§ **INSTRUCCIONES DE TAREAS**:
**1.** Según el extracto, ¿en qué países realizaron su obra el élder Wilford Woodruff y sus hermanos al comenzar él su ministerio de Apóstol?
**2.** Convierta todas las líneas del listado en una lista numerada y omita las líneas en blanco.

§ **EXTRACTO DEL DOCUMENTO**:
◆ ◆ ◆ ◆ ◆ ◆ ◆
Capítulo 7
La expiación de Jesucristo
La expiación de Jesucristo es el principio fundamental de salvación y la fuente principal de esperanza para toda la humanidad.
De la vida de Wilford Woodruff
Cuando el élder Wilford Woodruff comenzó su ministerio de Apóstol, él y sus hermanos realizaron su obra en Estados Unidos y en Inglaterra entre personas que ya veneraban a Jesucristo como el Hijo de Dios y el Redentor de la humanidad. Sabiendo que sus oyentes tenían ya la creencia fundamental en la expiación de Jesucristo, concentraron su enseñanza en temas como el llamamiento del profeta José Smith, la salida a luz del Libro de Mormón y la restauración del sacerdocio1. Sin embargo, cuando la gente ponía en tela de juicio la doctrina de la Expiación, el élder Woodruff refutaba sus afirmaciones con vigor y claridad, testificando que “el objeto de la misión de Cristo en la tierra era ofrecerse como sacrificio para redimir al género humano de una muerte eterna”2.
◆ ◆ ◆ ◆ ◆ ◆ ◆
§ **DATOS DEL EJERCICIO**:
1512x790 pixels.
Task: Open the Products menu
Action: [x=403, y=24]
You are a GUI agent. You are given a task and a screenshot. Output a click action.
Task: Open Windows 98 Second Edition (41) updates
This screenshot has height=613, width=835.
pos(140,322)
◆ ◆ ◆ ◆ ◆ ◆ ◆
§ **RESPUESTAS POR TAREA**:
**1.** En Estados Unidos y en Inglaterra.

**2.**
1. 1512x790 pixels.
2. Task: Open the Products menu
3. Action: [x=403, y=24]
4. You are a GUI agent. You are given a task and a screenshot. Output a click action.
5. Task: Open Windows 98 Second Edition (41) updates
6. This screenshot has height=613, width=835.
7. pos(140,322)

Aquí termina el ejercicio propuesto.